キッチンにはリビングを仕切るカウンターがあり、一脚のカウンターチェアーを置いている。
淡いブルーの生地に刺繍が施しているカーテン、アイボリーのソファ。 
ホワイトのローボードの上に置かれている液晶テレビ。 
また壁にはポスターサイズほどの大きさをした、紅天女の写真が飾られていた。
紅天女の衣に身を包み、口元に微笑みを浮かべたマヤの写真は、ハミル氏に撮影してもらった
数多くの中から真澄が選び、マヤにプレゼントしたものだった。 
舞台が忙しいせいか、どこか生活感が感じられないマヤの部屋を真澄は興味深くゆっくりと見回し ていく。
ふと視界に入ったふたつのてるてる坊主が気になり、窓に近づいていった。
真澄は窓のまえでしばらくじっと立ちつくし、てるてる坊主を眺めていた。 
マヤがキッチンから、香ばしい匂いを漂わせながらコーヒーを運んでくると、窓際で立っている真澄 がちらりとマヤのほうを振り向いた。
一瞬慌てたせいかオーバル形のガラステーブルの上に置くとき、真澄に入れたコーヒーを受け皿 にこぼしてしまう。
何かからかう言葉を言われるかと思い、マヤは頬を赤くして口ごもる。 
「あ、あのね、そのてるてる坊主は、ええと‥‥」

「君が作ったのか‥‥!?癖毛の髪、切れ長の目、そして唇は皮肉げな笑みを浮かべたのは、
どうやら俺みたいだな。 
もうひとつのは、目は大きくくりっとしていて、口元はにっこり笑っているところは、本当に君にそっ
くりだな。ふたつのてるてる坊主よくできているよ」
真澄は満足そうに頷くと、快活な笑顔を浮かべている。 

いろいろと言い訳を思い悩んでいただけに真澄の言葉にマヤは驚き、きょとんとした顔をした。 
大きな目をさらに丸くして、少し考えるように瞬きをする。 

「‥‥てるてる坊主なんか作って、わたしのこと子供だと思っていませんか?」 

「いや、思っていないよ。そっと触れてみると懐かしさと忘れかけていた大切な思い出が、甦って 
くるようだった。 
小学生のとき、母親と遊園地に行く約束をしていたんだ。あいにく夜から雨が降りだして‥‥。
どうしても翌日は晴れて欲しくて、母親と一緒にてるてる坊主を作ったんだ。
いま君が作ったのを見て、あのときのことを思い出したよ。
明日、晴れるといいな‥‥」 
まるで少年のように目を輝かせて、懐かしむように触っていた。 

その瞬間マヤは身体から、力が抜けていくのがわかった。
婚約を解消したことにより、鷹通との事業提携の白紙。大都グループでの役員の降格。 
真澄の立場や多忙さを考えるだけで、胸が締め付けられるようだった。 
いまの自分にできることは、無事に千秋楽を迎えられるように舞台を務めること。 
マヤはその想いを自分に言い聞かせ、今日まで頑張ってきた。 
でも日増しに大きく膨らんでくる真澄への想い‥‥。ひとを愛することがこんなにも苦しくて切ない ことをはじめて知った。
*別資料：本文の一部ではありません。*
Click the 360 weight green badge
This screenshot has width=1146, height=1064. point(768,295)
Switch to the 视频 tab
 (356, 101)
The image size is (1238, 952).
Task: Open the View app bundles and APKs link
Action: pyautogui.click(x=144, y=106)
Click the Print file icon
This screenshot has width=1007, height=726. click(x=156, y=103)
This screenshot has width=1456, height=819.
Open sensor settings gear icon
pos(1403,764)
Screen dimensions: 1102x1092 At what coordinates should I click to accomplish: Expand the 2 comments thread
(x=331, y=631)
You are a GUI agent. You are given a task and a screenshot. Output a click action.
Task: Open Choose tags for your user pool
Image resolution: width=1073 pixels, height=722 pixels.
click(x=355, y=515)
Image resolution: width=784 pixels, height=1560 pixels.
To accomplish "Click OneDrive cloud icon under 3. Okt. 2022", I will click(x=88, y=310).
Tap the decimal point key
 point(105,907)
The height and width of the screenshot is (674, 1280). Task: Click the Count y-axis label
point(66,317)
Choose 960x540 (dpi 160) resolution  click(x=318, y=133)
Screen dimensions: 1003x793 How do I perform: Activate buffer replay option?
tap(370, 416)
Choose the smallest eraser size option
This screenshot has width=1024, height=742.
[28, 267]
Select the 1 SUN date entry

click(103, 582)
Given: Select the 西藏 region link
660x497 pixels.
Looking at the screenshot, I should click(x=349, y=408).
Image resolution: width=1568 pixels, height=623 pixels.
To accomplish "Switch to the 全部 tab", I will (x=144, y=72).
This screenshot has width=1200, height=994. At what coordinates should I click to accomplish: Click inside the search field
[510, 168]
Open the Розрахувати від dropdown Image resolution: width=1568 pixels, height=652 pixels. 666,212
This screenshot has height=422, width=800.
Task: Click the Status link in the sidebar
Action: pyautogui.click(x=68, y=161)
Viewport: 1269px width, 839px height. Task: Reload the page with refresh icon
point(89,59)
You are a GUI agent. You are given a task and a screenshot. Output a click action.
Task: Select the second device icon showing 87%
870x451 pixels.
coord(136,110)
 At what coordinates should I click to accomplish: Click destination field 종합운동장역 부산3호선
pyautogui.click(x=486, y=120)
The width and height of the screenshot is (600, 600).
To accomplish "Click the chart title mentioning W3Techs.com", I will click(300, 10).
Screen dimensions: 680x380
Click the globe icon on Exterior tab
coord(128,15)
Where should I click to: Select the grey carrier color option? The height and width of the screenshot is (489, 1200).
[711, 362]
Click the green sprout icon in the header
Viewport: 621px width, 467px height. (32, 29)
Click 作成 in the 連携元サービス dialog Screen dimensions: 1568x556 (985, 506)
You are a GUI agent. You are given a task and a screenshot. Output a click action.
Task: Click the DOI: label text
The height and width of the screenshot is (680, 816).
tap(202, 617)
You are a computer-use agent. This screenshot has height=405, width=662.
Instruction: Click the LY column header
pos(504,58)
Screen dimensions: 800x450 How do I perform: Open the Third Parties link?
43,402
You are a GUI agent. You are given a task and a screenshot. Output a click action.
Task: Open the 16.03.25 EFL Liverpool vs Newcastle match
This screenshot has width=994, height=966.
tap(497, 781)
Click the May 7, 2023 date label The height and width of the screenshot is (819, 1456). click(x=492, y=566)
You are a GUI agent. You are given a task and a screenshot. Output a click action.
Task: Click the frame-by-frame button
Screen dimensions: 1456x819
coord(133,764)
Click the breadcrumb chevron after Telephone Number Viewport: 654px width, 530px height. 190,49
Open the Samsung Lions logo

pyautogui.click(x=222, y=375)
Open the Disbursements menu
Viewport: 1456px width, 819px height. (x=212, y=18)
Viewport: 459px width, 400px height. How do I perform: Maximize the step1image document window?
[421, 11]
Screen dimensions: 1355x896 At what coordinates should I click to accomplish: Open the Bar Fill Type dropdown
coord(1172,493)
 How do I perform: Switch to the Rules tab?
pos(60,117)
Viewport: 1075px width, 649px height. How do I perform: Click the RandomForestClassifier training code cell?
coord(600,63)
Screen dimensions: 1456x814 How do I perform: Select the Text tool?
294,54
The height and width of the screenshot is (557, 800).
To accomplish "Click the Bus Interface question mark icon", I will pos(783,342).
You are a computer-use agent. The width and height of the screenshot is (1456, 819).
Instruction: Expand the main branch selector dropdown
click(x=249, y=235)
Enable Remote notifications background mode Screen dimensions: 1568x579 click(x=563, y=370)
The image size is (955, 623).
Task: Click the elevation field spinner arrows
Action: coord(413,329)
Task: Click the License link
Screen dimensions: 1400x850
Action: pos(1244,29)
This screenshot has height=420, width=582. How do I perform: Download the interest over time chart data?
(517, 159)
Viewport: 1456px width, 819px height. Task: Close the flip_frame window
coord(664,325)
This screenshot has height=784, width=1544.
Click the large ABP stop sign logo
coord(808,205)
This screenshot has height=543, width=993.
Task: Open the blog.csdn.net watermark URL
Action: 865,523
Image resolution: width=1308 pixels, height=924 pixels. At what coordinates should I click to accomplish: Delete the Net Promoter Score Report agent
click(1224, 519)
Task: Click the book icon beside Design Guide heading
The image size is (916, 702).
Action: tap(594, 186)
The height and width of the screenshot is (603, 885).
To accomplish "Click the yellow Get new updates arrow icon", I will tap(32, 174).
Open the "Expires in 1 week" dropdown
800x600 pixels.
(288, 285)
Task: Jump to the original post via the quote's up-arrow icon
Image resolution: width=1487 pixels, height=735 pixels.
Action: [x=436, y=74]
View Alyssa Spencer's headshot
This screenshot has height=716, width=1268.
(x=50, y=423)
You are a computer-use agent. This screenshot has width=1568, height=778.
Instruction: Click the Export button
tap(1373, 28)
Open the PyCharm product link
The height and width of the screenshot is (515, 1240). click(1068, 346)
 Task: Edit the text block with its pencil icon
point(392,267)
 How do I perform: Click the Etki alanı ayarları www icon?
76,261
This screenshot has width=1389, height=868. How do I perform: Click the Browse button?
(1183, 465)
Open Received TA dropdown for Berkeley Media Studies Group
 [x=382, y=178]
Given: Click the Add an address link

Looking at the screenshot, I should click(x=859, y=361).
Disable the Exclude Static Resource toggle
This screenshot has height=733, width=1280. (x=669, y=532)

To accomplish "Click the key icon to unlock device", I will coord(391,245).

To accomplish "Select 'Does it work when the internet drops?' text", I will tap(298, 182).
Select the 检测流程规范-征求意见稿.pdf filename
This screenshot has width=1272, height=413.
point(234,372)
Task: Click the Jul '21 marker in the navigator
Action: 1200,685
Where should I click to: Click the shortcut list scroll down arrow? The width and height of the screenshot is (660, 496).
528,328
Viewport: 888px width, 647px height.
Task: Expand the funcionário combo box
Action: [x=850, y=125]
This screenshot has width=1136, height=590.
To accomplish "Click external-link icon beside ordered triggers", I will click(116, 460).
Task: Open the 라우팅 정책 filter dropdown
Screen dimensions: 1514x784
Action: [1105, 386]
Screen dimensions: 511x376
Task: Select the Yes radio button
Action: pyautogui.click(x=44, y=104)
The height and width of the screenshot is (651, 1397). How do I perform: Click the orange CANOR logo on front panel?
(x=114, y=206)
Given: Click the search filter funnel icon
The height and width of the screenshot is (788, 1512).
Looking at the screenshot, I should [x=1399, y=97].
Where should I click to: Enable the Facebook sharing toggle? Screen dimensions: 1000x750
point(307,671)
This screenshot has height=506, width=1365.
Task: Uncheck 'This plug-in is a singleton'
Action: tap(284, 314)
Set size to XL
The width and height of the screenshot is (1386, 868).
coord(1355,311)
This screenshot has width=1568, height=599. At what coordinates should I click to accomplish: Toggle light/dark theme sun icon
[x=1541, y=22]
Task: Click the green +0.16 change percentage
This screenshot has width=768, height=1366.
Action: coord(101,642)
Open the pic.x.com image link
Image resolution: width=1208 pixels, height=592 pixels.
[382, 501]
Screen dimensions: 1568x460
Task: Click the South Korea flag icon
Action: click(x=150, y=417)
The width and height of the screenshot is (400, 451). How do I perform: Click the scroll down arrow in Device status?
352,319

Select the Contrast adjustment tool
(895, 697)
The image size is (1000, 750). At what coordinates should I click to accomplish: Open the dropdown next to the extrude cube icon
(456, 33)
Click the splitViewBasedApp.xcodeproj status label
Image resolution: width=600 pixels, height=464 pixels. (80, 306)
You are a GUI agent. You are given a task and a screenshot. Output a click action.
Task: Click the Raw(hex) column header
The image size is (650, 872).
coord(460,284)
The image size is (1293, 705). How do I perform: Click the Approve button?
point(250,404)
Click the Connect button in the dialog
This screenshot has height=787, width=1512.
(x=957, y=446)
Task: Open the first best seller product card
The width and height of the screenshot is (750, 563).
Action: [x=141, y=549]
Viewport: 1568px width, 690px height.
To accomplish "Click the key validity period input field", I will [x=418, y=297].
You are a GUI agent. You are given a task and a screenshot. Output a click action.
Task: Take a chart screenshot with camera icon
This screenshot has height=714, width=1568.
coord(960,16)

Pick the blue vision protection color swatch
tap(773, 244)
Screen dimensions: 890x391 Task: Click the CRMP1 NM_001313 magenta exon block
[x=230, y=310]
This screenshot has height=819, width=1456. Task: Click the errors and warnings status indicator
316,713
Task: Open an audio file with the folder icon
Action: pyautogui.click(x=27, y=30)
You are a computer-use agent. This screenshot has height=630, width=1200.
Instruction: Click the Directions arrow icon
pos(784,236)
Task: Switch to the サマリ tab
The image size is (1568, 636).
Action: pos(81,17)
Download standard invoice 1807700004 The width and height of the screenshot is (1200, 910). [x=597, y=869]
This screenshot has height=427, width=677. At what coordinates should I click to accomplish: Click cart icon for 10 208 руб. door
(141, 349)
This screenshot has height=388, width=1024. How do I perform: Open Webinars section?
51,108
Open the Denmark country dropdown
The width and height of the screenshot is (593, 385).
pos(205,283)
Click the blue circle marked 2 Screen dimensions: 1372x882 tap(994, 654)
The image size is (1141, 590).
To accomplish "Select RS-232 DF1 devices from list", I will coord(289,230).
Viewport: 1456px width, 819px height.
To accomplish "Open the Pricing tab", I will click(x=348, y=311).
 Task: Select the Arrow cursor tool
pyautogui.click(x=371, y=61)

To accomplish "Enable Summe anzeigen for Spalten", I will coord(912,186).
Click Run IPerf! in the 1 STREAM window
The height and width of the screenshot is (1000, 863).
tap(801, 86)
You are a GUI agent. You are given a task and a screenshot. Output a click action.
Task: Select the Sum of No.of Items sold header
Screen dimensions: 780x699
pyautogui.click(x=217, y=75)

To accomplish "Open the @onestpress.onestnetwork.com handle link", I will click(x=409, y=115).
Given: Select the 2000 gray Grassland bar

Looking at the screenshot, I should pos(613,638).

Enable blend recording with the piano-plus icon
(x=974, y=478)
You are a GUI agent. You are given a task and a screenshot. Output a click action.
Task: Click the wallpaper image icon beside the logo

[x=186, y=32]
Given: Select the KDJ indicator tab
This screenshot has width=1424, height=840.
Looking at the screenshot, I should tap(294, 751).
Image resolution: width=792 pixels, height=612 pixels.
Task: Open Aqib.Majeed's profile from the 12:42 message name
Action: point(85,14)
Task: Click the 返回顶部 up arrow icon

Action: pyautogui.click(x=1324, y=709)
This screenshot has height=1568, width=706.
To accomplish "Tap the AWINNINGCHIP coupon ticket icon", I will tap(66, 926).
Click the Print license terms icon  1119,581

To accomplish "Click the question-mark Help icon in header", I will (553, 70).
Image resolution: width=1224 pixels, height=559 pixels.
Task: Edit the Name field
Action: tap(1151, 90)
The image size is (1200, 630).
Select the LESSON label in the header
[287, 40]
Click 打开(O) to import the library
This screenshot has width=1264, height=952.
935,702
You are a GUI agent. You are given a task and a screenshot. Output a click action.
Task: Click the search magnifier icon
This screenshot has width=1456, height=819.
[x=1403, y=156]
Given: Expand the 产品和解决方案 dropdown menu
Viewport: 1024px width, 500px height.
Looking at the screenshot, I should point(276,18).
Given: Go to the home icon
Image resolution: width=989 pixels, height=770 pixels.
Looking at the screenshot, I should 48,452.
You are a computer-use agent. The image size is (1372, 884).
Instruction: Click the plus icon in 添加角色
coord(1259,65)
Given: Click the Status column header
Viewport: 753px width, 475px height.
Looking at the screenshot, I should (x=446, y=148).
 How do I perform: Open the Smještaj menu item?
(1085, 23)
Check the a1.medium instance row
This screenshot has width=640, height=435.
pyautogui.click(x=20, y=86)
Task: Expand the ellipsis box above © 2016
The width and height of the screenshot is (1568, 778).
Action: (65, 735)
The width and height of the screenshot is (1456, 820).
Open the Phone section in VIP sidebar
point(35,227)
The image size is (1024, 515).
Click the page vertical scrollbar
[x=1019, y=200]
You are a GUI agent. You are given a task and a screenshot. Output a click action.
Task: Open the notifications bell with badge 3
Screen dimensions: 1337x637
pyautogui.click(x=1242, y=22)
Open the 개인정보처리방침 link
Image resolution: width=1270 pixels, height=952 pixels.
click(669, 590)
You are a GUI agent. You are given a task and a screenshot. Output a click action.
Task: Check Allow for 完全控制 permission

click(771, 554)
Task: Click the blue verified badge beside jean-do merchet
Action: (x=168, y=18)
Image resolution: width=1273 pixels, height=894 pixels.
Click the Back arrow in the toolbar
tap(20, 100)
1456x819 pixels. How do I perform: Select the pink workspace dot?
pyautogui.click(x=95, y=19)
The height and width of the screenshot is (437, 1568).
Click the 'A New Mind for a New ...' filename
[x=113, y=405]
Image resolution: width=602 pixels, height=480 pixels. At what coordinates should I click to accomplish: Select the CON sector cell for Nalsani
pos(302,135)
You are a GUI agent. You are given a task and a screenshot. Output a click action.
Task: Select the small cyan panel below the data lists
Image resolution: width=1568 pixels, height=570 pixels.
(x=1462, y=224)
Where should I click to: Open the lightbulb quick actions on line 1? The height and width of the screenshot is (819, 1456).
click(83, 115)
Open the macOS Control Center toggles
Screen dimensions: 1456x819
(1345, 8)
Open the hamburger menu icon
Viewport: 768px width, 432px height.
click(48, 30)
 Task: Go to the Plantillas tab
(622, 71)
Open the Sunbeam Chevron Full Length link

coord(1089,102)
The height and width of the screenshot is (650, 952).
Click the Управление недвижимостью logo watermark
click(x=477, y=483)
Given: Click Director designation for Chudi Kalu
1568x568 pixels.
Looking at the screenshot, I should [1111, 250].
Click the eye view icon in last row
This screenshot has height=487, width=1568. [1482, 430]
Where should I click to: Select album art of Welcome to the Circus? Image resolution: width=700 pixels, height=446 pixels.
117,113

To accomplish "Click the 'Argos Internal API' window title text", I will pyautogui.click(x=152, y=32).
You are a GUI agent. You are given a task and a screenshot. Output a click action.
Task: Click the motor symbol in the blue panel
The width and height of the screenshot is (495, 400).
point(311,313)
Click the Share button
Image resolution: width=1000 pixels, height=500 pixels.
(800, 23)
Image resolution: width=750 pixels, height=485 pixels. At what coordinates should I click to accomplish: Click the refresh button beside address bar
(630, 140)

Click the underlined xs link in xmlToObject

『会いたい。ずっと一緒にいたい。もっとわたしのことを知って欲しい。
 そして何よりも速水さんのことが好きだからこそ、すべてを知りたいと思う』

心の底に押し込め蓋をして隠してきた感情が胸の奥から突き上がってくると 、鼓動が高まる胸に 手を当てて、静かに深呼吸する。
マヤは心のままを言葉にして伝えるために、真澄をみつめた。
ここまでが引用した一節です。